My village garden measures my growth in this country daily. Every time I eat a freshly picked cabbage, it’s a reflection point–a time when I can look back and remember how barren the ground used to be.
When I walked into the back area of my house for the first time, it was dry and crumbly dirt patch.
I had no experience making a sustainable garden besides picking green beans when I was a kid, the usual job of a fifth child in a family of eight.
I told my neighbors and one of my friends in the village that I dreamed of having a garden of some kind. With their help, my dream came true.
I love gardens because they are timelines.
On Facebook you have this thing called “Timehop” that shows you where you’ve been or what you’ve done over the past years. In general, Facebook measures growth and change.
The downside of Facebook is it is one of the last horcruxes Voldemort managed to keep hidden from Dumbledore.
Don’t believe me? Spend 20 minutes scrolling your newsfeed and see if it has the same effect as Tom Riddle’s diary. It sucks your life away!
The more time I spend I my garden and reading, and the less time I spend on social media, the more focused and at peace I feel.
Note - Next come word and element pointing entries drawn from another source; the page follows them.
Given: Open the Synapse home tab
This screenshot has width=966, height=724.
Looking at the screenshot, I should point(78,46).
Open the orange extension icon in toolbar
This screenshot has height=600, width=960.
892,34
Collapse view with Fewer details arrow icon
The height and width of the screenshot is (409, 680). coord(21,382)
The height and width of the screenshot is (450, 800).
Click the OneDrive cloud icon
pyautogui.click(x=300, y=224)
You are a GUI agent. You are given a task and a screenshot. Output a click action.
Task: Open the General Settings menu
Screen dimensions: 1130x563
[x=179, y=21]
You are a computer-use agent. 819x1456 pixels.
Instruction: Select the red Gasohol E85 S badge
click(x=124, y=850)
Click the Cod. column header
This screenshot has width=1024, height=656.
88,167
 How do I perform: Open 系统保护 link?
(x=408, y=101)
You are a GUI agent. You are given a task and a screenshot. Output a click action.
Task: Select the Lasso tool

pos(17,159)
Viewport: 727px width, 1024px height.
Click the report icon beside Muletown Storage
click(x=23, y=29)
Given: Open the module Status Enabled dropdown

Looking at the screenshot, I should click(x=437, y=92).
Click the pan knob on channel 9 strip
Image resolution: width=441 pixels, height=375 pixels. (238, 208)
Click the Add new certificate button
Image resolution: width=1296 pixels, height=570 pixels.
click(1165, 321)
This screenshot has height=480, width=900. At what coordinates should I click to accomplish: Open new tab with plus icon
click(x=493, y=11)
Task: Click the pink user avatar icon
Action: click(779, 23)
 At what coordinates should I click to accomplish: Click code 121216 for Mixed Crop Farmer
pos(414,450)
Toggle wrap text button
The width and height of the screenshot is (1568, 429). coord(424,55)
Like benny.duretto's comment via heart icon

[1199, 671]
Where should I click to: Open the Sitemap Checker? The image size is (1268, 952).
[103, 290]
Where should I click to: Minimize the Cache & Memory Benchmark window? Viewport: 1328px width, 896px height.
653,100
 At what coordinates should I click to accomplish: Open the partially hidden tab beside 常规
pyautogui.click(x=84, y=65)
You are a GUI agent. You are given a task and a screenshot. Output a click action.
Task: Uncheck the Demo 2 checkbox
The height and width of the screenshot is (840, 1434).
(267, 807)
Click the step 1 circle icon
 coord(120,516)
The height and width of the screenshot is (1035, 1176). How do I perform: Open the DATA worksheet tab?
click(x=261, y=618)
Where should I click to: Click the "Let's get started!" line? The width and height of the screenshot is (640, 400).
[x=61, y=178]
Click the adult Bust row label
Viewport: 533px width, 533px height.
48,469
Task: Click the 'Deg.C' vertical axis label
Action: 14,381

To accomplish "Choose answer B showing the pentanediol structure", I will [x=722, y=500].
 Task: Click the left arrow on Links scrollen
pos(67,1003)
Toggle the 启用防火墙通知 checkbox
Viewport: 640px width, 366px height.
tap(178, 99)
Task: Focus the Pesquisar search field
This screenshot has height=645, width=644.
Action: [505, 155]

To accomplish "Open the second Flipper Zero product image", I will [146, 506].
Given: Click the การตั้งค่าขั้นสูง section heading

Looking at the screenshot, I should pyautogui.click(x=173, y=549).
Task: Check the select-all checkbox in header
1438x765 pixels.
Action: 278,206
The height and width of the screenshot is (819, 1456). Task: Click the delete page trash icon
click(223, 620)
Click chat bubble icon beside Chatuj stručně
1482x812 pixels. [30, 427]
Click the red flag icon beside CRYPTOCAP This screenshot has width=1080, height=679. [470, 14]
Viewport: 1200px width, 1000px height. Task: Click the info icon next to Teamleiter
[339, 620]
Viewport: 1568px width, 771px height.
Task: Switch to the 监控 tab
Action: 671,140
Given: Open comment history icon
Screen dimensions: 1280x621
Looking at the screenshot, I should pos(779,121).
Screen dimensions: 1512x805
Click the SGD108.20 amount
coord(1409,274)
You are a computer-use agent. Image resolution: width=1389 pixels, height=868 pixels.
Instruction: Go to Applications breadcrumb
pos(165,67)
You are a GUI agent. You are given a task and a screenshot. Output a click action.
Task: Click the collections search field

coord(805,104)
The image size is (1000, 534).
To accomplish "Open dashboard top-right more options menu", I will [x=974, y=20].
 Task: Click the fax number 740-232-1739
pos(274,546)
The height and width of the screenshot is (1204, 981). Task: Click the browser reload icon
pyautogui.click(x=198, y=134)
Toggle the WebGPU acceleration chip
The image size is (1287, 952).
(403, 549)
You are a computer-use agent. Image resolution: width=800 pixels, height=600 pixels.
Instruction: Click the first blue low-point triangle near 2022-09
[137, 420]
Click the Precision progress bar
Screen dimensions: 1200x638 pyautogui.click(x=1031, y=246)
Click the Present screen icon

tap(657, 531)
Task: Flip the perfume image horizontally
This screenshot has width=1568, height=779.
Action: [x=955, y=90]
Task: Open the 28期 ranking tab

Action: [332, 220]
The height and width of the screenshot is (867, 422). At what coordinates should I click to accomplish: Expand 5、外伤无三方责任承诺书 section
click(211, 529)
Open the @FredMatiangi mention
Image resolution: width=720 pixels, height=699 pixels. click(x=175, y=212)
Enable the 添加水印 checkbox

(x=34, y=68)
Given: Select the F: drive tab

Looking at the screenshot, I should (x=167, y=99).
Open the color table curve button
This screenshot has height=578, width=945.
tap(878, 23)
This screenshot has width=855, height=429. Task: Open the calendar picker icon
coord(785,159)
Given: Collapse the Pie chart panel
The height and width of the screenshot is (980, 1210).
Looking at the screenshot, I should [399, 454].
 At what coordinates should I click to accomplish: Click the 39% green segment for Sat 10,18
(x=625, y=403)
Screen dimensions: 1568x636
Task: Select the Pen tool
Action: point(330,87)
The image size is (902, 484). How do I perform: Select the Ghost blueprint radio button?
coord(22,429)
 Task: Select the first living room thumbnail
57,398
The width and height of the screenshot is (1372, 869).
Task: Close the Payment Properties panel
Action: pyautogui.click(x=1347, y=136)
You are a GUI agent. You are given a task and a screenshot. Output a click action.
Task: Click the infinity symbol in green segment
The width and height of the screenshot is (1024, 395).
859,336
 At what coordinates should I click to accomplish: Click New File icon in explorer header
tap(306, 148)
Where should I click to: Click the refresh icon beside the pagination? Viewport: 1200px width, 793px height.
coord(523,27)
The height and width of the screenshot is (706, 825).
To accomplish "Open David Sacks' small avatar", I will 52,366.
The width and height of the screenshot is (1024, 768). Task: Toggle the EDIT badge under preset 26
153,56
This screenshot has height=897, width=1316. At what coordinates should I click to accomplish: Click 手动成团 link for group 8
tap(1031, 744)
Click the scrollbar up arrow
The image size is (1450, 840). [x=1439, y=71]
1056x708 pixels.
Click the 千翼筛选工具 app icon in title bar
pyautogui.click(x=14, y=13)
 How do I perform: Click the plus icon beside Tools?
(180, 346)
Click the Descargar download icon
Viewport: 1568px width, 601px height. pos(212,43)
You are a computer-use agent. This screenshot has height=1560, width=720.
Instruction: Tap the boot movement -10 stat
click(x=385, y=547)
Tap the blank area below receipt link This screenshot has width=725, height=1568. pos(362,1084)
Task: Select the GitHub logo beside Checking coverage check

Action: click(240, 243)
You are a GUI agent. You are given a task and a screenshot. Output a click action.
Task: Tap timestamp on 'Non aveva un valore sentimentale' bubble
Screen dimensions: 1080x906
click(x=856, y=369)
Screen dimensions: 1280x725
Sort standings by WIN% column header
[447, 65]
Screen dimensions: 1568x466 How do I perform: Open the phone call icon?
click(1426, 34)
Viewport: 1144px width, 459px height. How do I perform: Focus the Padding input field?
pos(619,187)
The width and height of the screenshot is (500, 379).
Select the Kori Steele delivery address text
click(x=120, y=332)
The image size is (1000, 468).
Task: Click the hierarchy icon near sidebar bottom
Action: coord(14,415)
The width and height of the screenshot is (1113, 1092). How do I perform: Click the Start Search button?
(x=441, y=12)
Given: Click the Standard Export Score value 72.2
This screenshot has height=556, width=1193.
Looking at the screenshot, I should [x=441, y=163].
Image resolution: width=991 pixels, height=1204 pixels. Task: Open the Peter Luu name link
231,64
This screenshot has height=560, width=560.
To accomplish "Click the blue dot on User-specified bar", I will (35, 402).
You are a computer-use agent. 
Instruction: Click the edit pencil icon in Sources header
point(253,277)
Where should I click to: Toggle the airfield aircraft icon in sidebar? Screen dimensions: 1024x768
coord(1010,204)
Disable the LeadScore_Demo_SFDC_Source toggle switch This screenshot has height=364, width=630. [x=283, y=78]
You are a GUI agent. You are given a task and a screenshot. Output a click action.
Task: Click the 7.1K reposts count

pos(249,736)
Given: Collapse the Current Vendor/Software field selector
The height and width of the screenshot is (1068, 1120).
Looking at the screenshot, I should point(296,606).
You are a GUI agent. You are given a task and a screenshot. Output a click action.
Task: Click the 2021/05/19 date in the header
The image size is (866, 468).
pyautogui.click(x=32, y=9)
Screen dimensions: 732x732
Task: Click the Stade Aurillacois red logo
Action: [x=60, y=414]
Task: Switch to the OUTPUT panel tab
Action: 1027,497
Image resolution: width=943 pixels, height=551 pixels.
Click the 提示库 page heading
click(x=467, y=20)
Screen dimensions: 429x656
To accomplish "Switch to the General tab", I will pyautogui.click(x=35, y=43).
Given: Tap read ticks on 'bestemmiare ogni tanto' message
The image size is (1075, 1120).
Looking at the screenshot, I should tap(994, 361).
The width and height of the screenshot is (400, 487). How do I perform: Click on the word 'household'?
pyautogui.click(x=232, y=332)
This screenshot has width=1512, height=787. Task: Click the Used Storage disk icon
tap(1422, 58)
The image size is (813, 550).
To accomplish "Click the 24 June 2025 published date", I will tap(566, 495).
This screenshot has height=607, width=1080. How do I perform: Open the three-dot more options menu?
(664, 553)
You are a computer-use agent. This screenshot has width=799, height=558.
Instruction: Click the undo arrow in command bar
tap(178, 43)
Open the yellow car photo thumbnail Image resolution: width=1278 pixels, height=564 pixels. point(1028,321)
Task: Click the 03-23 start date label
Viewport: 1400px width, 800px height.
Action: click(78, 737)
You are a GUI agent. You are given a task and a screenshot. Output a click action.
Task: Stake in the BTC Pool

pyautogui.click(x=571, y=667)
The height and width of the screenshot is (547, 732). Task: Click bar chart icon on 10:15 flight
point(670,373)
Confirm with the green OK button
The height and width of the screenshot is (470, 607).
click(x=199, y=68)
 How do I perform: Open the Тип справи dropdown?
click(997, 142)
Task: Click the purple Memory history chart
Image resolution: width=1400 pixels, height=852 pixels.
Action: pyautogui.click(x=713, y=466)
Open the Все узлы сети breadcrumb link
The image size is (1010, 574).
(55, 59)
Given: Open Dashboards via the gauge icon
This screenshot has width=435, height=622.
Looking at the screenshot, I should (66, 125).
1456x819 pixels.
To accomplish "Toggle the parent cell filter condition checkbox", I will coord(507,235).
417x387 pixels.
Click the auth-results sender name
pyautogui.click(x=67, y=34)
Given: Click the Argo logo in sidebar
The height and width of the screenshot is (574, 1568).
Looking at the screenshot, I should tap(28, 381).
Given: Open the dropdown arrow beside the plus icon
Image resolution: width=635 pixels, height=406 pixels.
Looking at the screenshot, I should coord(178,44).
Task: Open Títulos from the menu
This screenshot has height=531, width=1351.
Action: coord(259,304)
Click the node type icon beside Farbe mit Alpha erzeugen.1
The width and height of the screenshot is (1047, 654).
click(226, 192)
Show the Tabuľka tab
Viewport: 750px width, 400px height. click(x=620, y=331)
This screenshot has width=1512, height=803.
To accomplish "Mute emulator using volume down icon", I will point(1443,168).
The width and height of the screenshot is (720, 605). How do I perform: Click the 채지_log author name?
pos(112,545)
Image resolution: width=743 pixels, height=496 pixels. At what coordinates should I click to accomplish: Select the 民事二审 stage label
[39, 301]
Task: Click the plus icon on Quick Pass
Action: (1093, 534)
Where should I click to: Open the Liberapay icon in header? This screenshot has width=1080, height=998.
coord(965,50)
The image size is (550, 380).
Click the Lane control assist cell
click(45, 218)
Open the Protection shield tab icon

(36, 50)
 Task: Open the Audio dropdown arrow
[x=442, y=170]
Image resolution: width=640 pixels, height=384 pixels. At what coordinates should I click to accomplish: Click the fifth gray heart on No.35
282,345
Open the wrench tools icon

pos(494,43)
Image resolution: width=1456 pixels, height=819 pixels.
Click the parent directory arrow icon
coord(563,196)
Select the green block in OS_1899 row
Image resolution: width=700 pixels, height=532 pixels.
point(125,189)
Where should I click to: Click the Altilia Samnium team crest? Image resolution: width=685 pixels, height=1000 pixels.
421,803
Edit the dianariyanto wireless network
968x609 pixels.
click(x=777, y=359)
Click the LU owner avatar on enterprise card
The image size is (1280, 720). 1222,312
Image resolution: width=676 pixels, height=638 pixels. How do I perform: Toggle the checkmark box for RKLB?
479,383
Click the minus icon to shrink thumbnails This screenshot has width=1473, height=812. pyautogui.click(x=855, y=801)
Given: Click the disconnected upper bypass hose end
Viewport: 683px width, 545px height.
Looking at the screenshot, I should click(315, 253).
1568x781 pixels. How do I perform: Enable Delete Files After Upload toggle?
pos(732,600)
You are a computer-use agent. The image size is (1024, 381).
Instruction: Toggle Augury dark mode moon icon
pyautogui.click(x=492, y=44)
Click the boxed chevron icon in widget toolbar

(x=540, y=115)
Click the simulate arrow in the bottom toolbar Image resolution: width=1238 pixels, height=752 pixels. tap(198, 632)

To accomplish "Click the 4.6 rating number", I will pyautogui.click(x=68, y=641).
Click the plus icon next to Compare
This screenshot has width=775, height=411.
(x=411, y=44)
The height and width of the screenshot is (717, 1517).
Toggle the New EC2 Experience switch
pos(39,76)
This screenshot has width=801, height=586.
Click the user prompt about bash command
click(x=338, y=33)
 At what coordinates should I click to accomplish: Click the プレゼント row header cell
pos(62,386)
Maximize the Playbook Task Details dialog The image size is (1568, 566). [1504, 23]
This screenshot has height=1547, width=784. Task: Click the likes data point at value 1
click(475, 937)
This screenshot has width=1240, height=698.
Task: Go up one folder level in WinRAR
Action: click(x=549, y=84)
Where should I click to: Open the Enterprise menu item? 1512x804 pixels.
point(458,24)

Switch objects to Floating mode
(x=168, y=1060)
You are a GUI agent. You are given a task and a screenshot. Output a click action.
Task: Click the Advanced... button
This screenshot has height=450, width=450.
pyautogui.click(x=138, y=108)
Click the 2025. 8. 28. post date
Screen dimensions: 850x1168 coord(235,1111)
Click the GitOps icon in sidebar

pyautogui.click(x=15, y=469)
I’m on and off social media now, but I really hope I can take another complete fast soon. I never knew its influence until I stopped using it.
But anyways, back to gardens!
Cabbages and tomatoes are my timehop here.
In summary: Gardens are rad. My cabbages are coming up thanks to my generous neighbors! My tomato plants are wonderfully out of control and papaya is just peaking through the soil. My mushrooms remain a mystery but my tea plants are doing well, as well as my dodo plant that is growing at a “jack and the beanstock” rate.
My timehop is looking at a once dry and hopeless garden and seeing new vegetables ready to be eaten sitting in its place.